Complete the following:
1 > According to the essay below, for how many years was the writer's uncle blind before he passed away?
2 > Summarize the essay below in two sentences.

Text:

The birthday concert brought a lot of memories of my uncle because there were people there, including Alabo, who knew my uncle and had shared musical experiences with him. But I came out with an important thought – outside of work and the things that I do to earn a living, what is my passion? Sometimes, we get so caught up in work that we forget to live, to enjoy life outside of the walls of our offices and the sheets of paper in our thick office files. Do I have a passion that can take me into old age, like Alabo, or through adversity, like my uncle who was blind for seven years before he passed away?

I have a friend who is a lawyer and presently a commissioner in her state, and when I asked her what her plans are for when her ‘commissionership’ is over, she said that she wanted to take some time off and enrol in some courses. The courses she named took me by surprise, but pleasantly so. She is considering a course in gardening and flower arrangement, another for Sunday school teachers, and even one in etiquette. This is a lady who, before her appointment, had a successful career in law practice, and now has an impressive achievement record as a commissioner. It is good that she wants to explore other parts of herself outside the law.

I like to bake, but I don’t do it much these days because the resulting products do not aid in the battle against the middle-age spread, and besides, my son is a simple three year old – he would choose to drink garri over a slice of cake (I have been told by those who find him charming to stop saying that he has village taste buds).

Data provided:
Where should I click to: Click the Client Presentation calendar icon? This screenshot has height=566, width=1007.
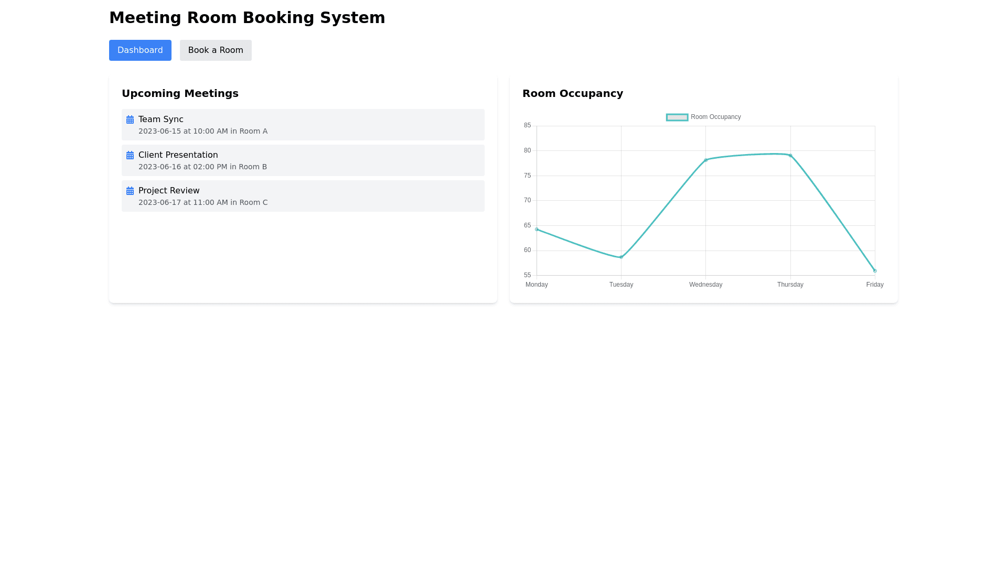tap(130, 155)

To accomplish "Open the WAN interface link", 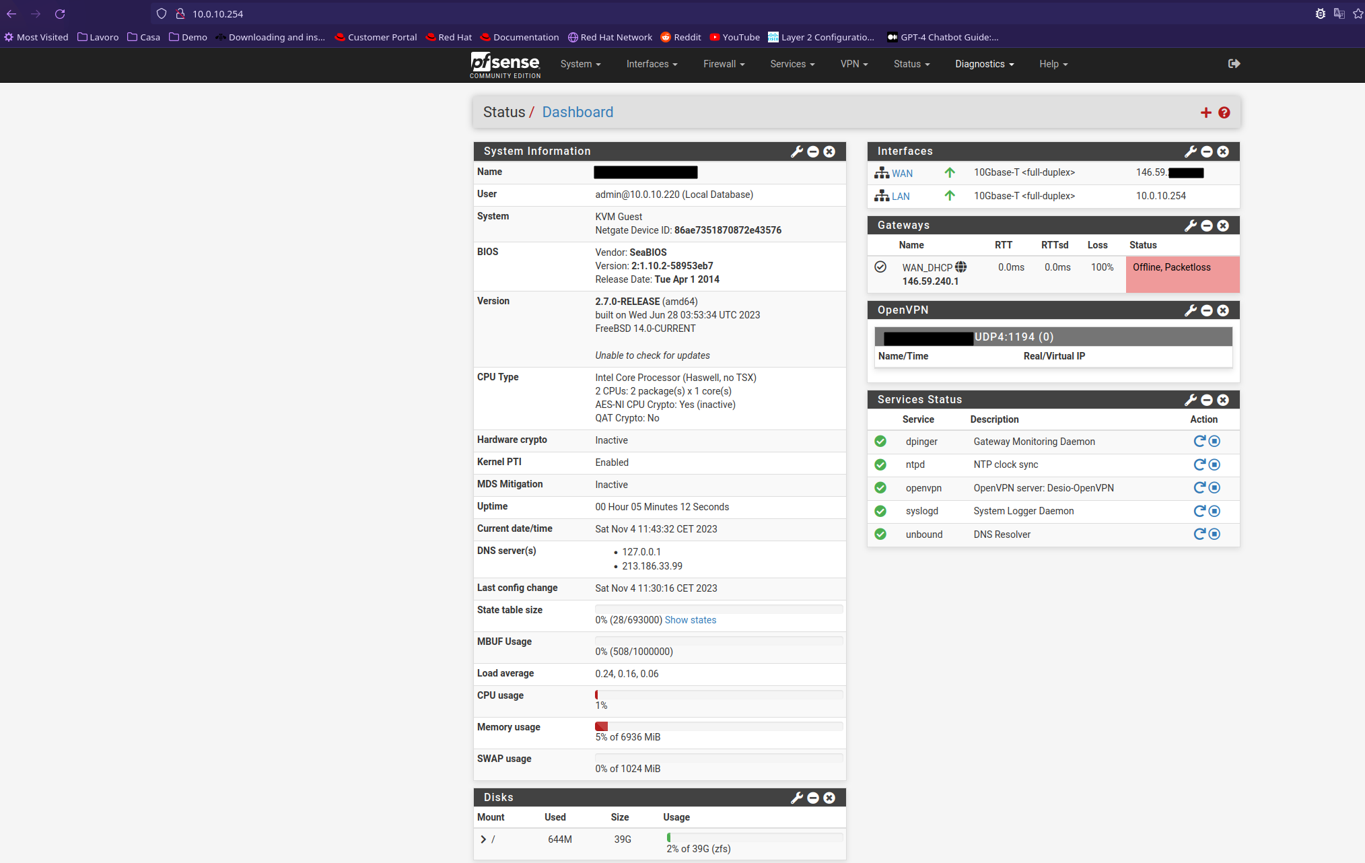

In response:
1 > Seven years.

2 > A birthday concert that brought back memories of the writer's uncle prompted the writer to ask what passion outside of work could carry the writer into old age or through adversity. The writer then describes a friend, a lawyer and commissioner who plans to take courses in gardening and flower arrangement, Sunday school teaching, and etiquette, and mentions liking to bake but seldom doing so these days.